◆ WORK INSTRUCTION: All lines from the entries below that contain the string "target" should be copied out.

◆ Stored records:
------------------------------------

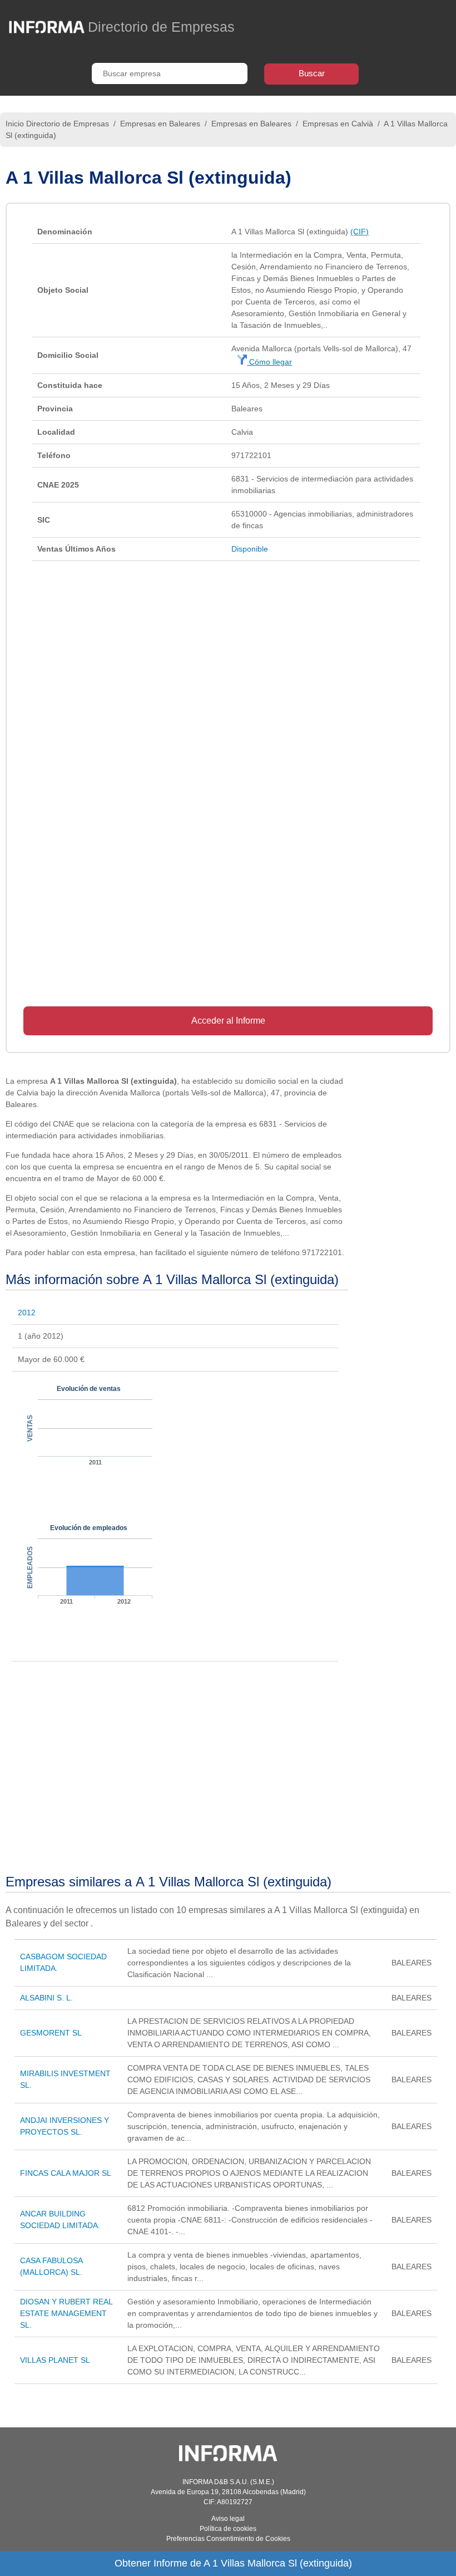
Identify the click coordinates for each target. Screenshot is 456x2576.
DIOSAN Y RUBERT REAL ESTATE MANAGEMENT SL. (66, 2313)
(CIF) (359, 231)
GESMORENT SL (51, 2032)
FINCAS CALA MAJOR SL (65, 2173)
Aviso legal (228, 2519)
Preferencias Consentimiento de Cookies (228, 2539)
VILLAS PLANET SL (55, 2360)
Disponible (249, 548)
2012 (27, 1312)
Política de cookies (228, 2529)
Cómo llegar (269, 361)
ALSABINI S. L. (46, 1997)
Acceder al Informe (228, 1020)
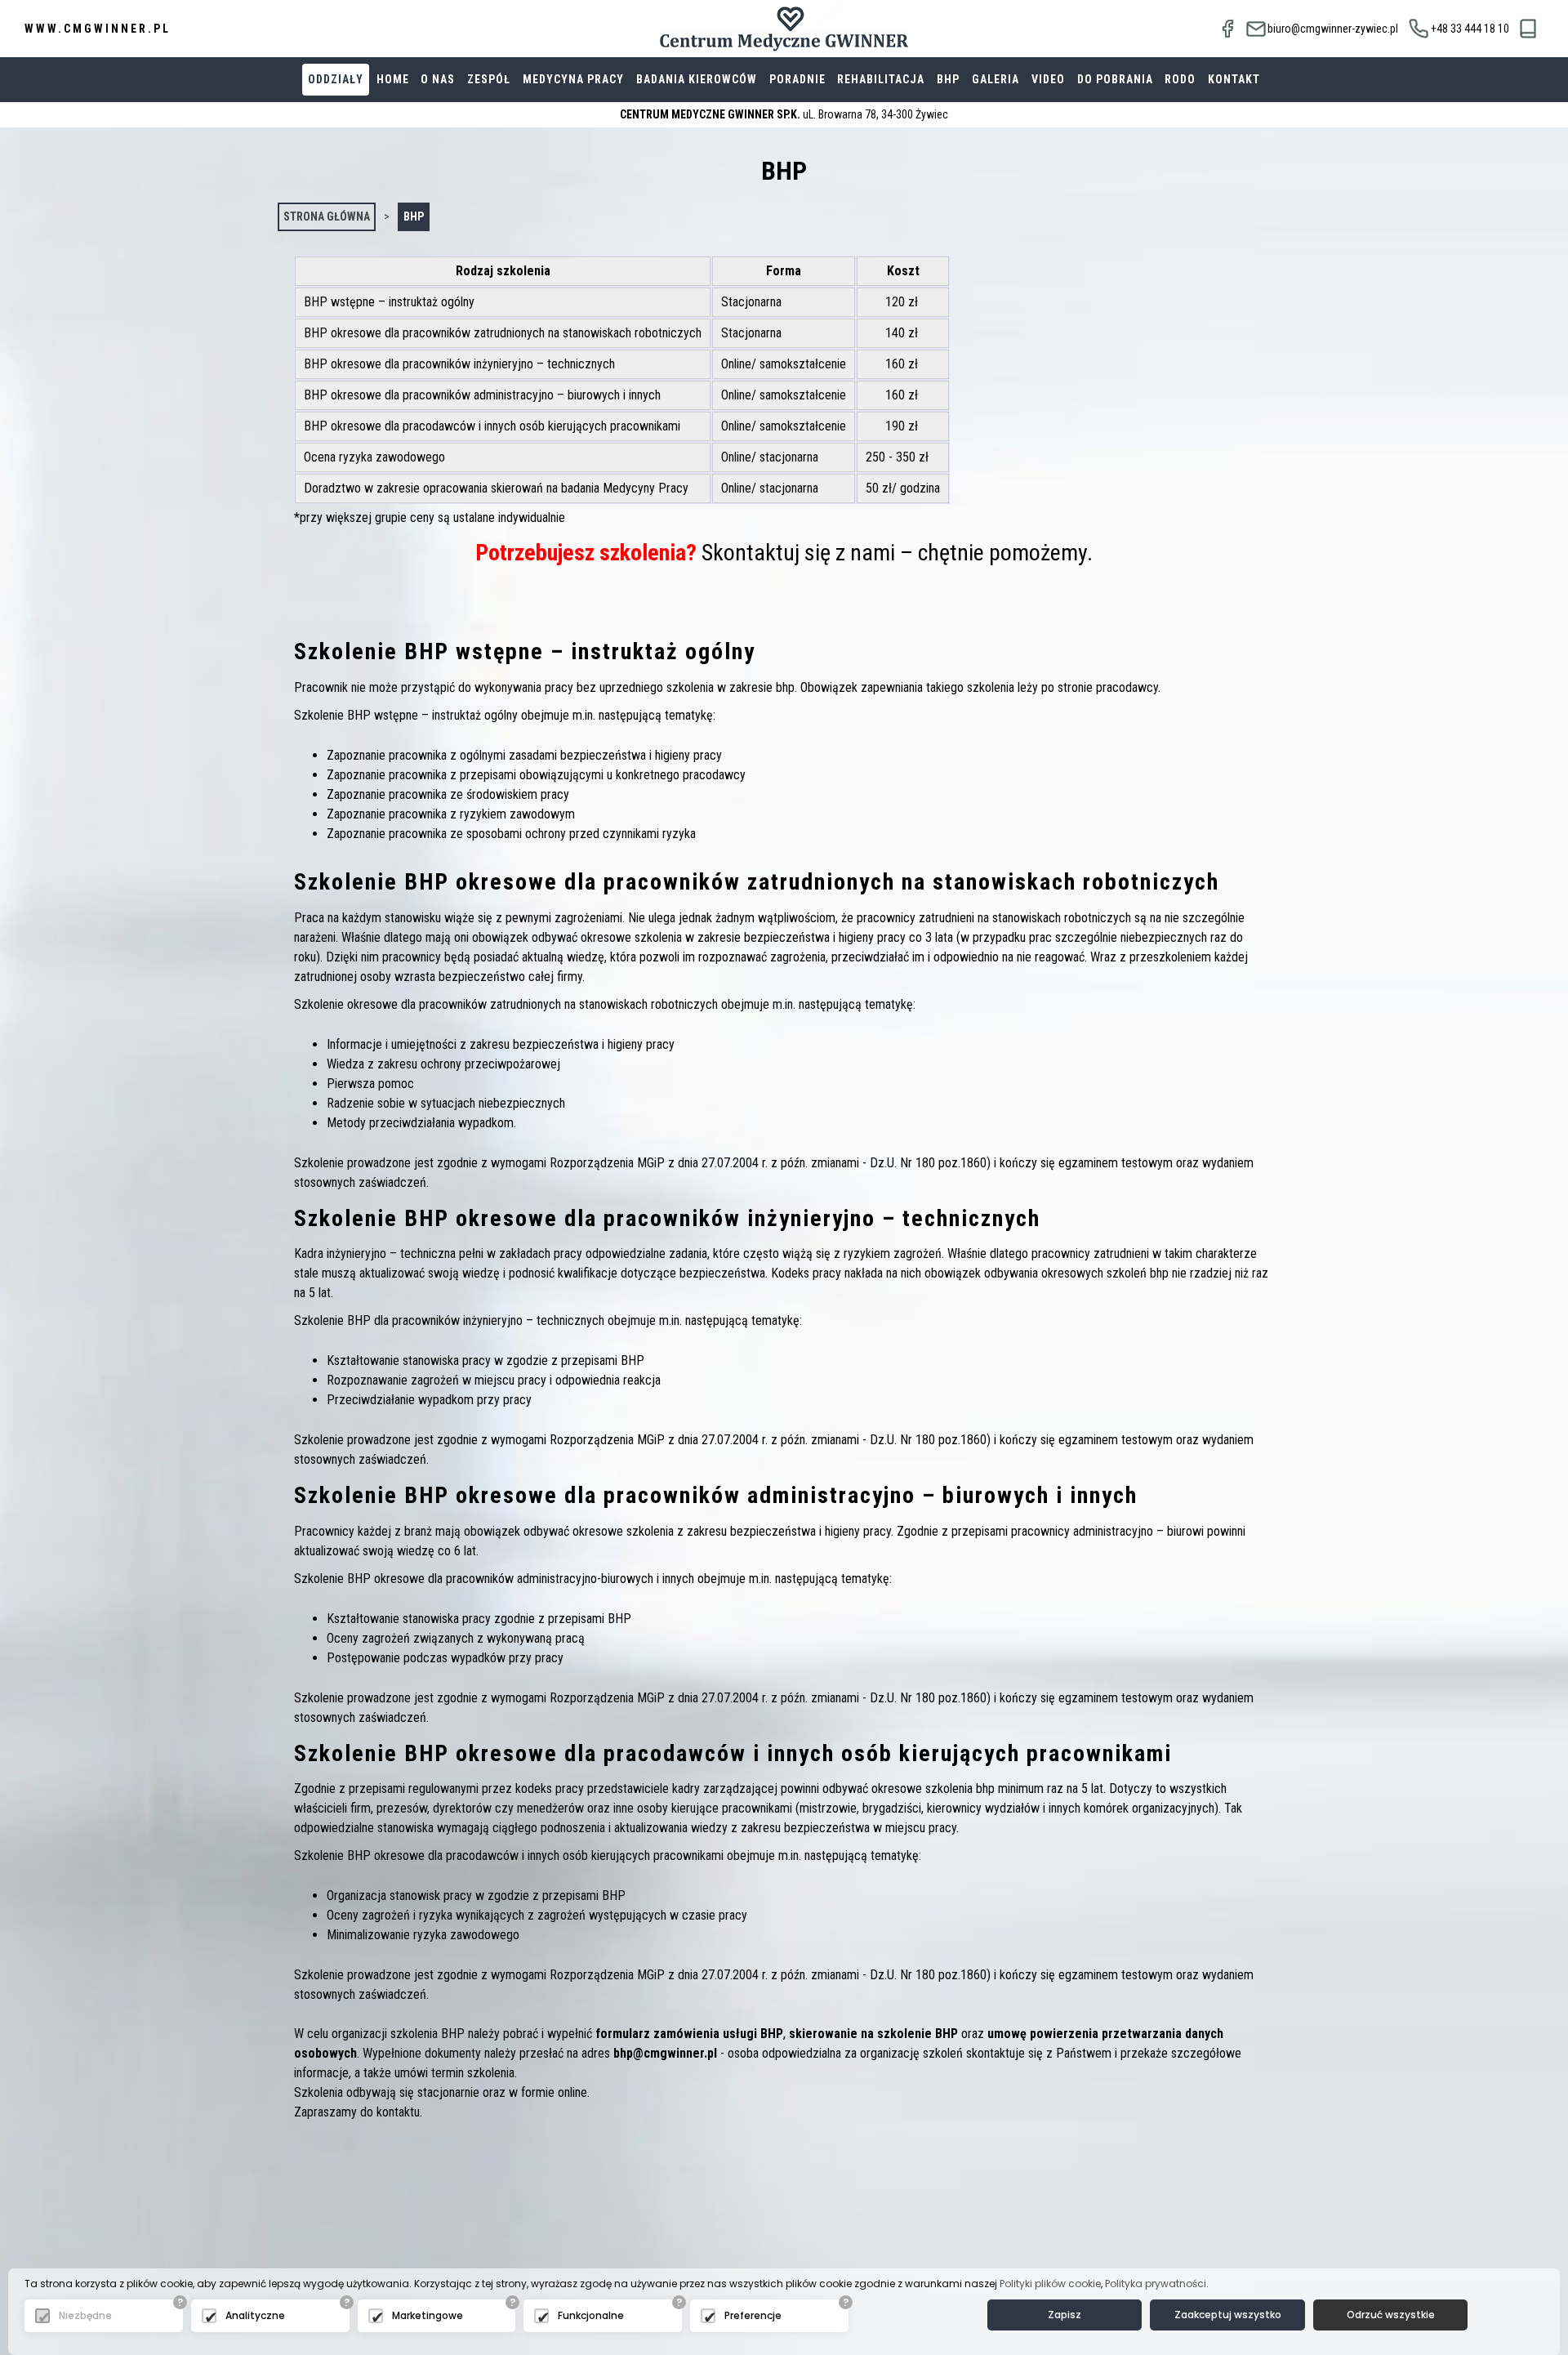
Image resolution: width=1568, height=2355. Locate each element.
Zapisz (1064, 2315)
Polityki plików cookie (1050, 2283)
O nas (438, 79)
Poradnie (797, 79)
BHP (948, 79)
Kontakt (1234, 79)
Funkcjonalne (591, 2315)
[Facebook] (1227, 28)
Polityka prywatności (1155, 2283)
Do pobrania (1115, 79)
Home (392, 79)
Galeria (995, 79)
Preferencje (753, 2315)
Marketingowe (427, 2315)
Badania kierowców (696, 79)
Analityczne (255, 2315)
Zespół (488, 79)
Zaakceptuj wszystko (1227, 2315)
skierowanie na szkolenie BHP (873, 2033)
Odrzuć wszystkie (1391, 2315)
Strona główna (326, 216)
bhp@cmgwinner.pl (665, 2053)
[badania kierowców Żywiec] (784, 28)
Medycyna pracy (573, 79)
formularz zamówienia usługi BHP (689, 2033)
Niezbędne (85, 2315)
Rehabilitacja (880, 79)
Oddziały (335, 79)
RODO (1180, 79)
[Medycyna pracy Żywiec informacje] (1528, 29)
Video (1048, 79)
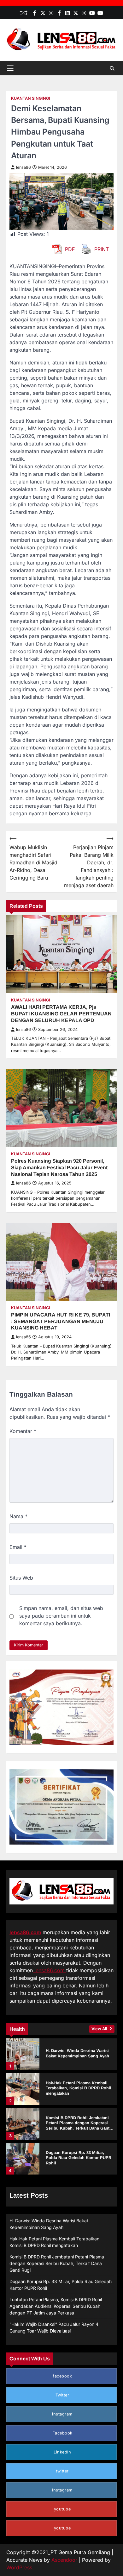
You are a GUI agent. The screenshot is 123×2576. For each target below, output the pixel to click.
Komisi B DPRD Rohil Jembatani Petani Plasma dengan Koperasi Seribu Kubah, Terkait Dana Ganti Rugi (78, 2125)
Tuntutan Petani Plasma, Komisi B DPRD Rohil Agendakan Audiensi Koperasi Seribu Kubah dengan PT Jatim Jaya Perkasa (55, 2306)
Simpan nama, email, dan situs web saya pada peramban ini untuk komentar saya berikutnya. (61, 1615)
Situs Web (21, 1578)
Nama (18, 1516)
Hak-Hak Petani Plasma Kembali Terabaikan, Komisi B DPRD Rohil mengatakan (78, 2088)
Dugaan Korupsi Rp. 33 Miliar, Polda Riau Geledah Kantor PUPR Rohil (78, 2157)
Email (17, 1547)
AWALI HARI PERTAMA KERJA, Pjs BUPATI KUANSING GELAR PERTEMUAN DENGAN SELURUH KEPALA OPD (61, 1013)
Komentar (22, 1431)
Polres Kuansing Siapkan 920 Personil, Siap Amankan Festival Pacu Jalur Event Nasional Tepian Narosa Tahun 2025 (59, 1167)
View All (99, 2028)
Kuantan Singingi (30, 98)
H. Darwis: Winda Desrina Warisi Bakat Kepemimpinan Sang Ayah (77, 2053)
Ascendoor (64, 2560)
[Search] (112, 68)
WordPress (19, 2567)
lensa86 (23, 167)
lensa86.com (25, 1932)
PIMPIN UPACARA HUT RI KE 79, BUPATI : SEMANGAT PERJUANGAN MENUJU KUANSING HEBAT (60, 1321)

------------------------------------

◆ ANSWER TO THIS TASK:
Identify the click coordinates for each target. Screenshot is 456x2576.
You are a GUI agent. The screenshot is 123×2576. For each target below, output the pixel to click.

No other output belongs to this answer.